My dad is a farmer, I am a farmer's son, and I wonder who we are. Shouldn't everyone know who we are? This project is a search for answers about my own identity, about what I am, what my parents are and what farmers are: heroes or villains?
The project explores an identity crisis as well as a social crisis, and intends to highlight problems the world faces in relation to agriculture. It reflects on how society distributes blame and looks at certain social functions, and wonders about what we see as right and wrong.
The title of the project, “Bondetamp", is a Norwegian, negatively charged expression that can label those from the countryside – people like myself. While working on this project, I have stayed at the family farm in Northern Norway, visited farms in the area around this, in addition to having visited farms around Oslo in Eastern Norway.

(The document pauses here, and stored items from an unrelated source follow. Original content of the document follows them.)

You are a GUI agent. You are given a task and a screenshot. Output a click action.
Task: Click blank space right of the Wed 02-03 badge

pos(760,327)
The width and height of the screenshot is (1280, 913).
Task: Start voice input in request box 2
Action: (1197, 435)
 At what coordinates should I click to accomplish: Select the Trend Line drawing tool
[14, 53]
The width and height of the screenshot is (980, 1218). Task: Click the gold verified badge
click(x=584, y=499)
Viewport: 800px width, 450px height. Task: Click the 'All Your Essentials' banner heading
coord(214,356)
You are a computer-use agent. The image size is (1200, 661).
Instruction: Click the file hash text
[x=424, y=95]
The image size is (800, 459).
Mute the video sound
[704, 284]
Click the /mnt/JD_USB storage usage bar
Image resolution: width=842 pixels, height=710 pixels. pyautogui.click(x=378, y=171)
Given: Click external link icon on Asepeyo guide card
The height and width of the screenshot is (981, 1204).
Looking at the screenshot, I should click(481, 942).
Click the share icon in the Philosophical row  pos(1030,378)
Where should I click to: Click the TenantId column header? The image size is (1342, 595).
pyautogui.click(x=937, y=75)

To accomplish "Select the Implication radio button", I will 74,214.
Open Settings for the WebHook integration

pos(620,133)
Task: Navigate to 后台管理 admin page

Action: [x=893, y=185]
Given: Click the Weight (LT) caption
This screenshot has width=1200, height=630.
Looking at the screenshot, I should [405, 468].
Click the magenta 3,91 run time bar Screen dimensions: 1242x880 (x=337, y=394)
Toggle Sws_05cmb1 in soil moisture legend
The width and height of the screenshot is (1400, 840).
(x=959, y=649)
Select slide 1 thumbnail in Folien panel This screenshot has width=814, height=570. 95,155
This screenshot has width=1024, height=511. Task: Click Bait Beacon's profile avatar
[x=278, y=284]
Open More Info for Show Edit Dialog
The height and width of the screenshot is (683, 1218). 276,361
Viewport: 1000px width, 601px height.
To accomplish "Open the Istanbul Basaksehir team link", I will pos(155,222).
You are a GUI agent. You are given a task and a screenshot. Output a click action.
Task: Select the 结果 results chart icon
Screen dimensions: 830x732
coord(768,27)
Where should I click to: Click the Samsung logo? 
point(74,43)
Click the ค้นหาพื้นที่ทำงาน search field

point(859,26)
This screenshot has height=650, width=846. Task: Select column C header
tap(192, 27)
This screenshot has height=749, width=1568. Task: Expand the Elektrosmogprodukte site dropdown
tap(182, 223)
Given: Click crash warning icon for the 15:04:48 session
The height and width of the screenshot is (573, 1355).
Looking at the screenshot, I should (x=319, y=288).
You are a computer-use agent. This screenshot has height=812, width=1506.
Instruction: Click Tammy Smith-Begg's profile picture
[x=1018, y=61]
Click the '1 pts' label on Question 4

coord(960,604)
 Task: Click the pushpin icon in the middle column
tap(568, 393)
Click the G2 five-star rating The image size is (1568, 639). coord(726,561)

As I was traveling the countryside, I wondered: Is it the farmer or the society that should feel guilty? People want more, and they want it better and cheaper. The farmer can do nothing but follow. Isn’t it a paradox that those who satisfies our most basic needs also are a threat for the planet we live on?
Considering population growth, climate change, pressure on natural resources, rising commodity prices and an ongoing pandemic, the farmer is balancing on a knife-edge – for both his own and everyone else's survival. The farmer must withstand resistance and at the same time be resilient.